The Crucible: Maybe I’m alone, but I really like Nicholas Hytner’s 1996 adaptation of Arthur Miller’s play. Miller himself adapted the screenplay and Daniel Day Lewis and Paul Scofield really bring it to life. When the play was originally released, it was a palpable allegory for the investigations into communism in the forties. But Miller made it so much more than that and as a result, far removed from its original intent, it functions as a gripping drama about the Salem witch trials, regardless of metaphor.
Deathtrap: Yet another I’ve seen on stage that felt dull compared to the movie. And the movie doesn’t even move around a lot. It stays within the confines of playwright Sidney Bruhl’s (Michael Caine) house, with only momentary shots elsewhere. But Caine and Christopher Reeve are so absolutely dynamic together that they create all the cinematic action needed just by their performances.
I’ll stop there (a lucky seven, if you will) and make a note about the many I left off. As one of Tennessee Williams’ biggest fans, I’ve never like the film adaptations of his plays. Even the many shoestring productions I’ve seen of A Streetcar Named Desire, including television adaptations (which don’t count because they were just filming the play on stage), seem better than the Kazan film. The movie, shot in a time when, unfortunately, production codes cut major pieces of Blanche’s puzzle away, feels like two-thirds of a great play but not the whole thing. And having Stella leave Stanley at the end is unforgivable.
Likewise, Death of a Saleman always seemed better to me read or seen on stage than on the big screen, or small screen, whether it be Fredric March or Dustin Hoffman.

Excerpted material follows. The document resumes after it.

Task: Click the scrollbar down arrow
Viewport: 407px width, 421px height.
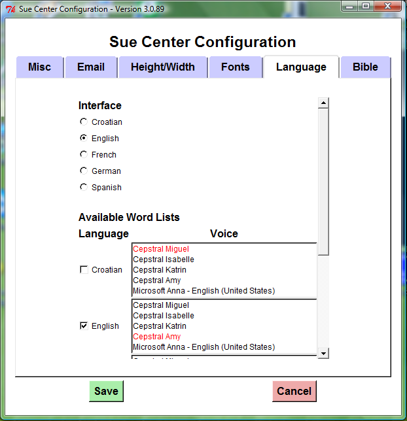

Even something as fun as Sleuth has a much harder time on screen for one big reason: On stage, it’s a lot easier to disguise an actor from the audience, sitting far back and down, than on a movie screen where an actor’s face and eyes are forty feet wide and unmistakable If you know the plot, you know what I’m talking about. As a result, a major surprise twist turns out to be not very surprising at all.
Others I’ve left off because I figure they’ll be added in the comments and I’m running out of room or because I don’t want to weigh it down with a lot of William Holden picks. I chose Picnic but, honestly, I think almost every one of his forays into stage to screen adaptations is terrific. A lot of what I’ve left off are musicals because, frankly, I haven’t seen that many on the stage and the ones that I have, like 1776, are far better than the movie. So that’s it for now. Enjoy William Holden’s day here on TCM and remember, when it comes to acting in plays adapted to the screen, nobody does it better.